This common misconception can lead producers to make costly mistakes by skewing the way they think about their operation and value their animals. The best dairy producers understand they are in the business of selling fat and protein, and they focus on doing this as efficiently as possible.

Once a dairy producer transcends their thinking to this level, they start to value cows based on how efficiently they convert feed and forage to fat and protein components, not just simply milk production. Component efficiency is a biological gauge of how well the rumen is functioning at the conversion process, and it helps us determine if we are working with a herd of all-stars or bench-warmers.

Calculating component efficiency is fairly simple: Divide pounds of components by pounds of dry matter intake and multiply by 100. When we are limited by how many cows we can house and feed, we must ensure we are housing and feeding the cows that are the most efficient at what we want them to do: make milk components.

Example calculation for component efficiency

I work with herds in three states, and the component efficiency ranges from 9 to 12 percent. In 2016, the average price of Class III milk components (fat + protein) was $2.21. That means for herds that improve their component production by one point (5.0 to 5.1), income increases by 22 cents per head per day.

When I start working with a new herd, I use these numbers to illustrate the value that can be realized when they focus on component efficiency. It’s not a quick fix, one and done. Focusing on component efficiency requires a whole-farm approach. There are two ways to improve component efficiency: increase component production or decrease dry matter intake.

Adjusting the price of cmponents

One of my crossbred herds embraced this theory when we began working together, and we refocused management to ensure everything employees did was geared toward improving component efficiency. At year one, they were producing 5 pounds of components, and we calculated efficiency at 9.8 percent, based on a dry matter intake of 51.2 pounds.

For the first year, we focused on decreasing the dry matter intake by providing more nutrients in every bite. As a nutritionist, I formulate rations based on nutrient needs, not ingredient requests.

If you are going to focus on component efficiency and make every bite count, every bite has to provide the nutrients required for health and productivity. Otherwise, you are wasting bites.

Don't get fooled

On year two, the dry matter intake had dropped to 48.9 pounds per day, and components increased to 5.1 pounds, moving efficiency to 10.5 percent. Income over feed cost per head per day improved by 50 cents. When a producer experiences that level of improvement, they become true believers, and this one was eager to see what more we could do.

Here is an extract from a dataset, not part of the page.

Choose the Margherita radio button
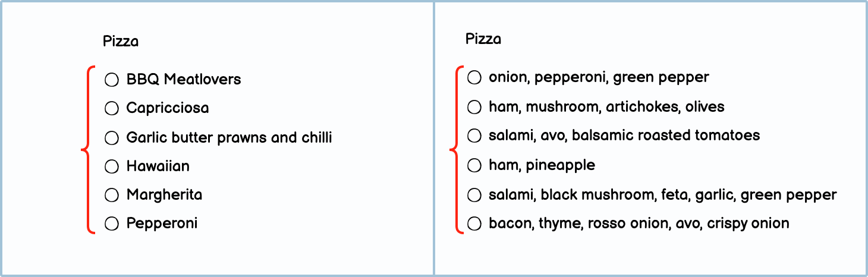The image size is (868, 277). 112,195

Knowing my colleagues work with several herds that push the envelope on component production – achieving 6, 7 or more pounds of components – we focused on increasing the component production in the third year. Intake directly affects production, so we had to slightly increase the dry matter intake, but components increased to 5.45, once again increasing efficiency and, this time, resulting in 70 cents increase in income over feed cost per head.

This herd is well on their way to being one of my top-performing and most efficient because they have taken a focus and disciplined management approach dedicated to efficient component production.

That is what it takes to become one of the extremely elite herds, those achieving 12 percent component efficiency. These dairies implement a whole-farm approach focused and disciplined. They understand component production and efficiency is about making every bite count.

They thoughtfully consider the critical elements impacting component production, from calf-feeding programs that focus on developing the rumen for maximum efficiency to controlling forage quality from seed selection to chop length. They don’t just do one or two things well; they do everything well with the goal of making every bite count toward efficient component production.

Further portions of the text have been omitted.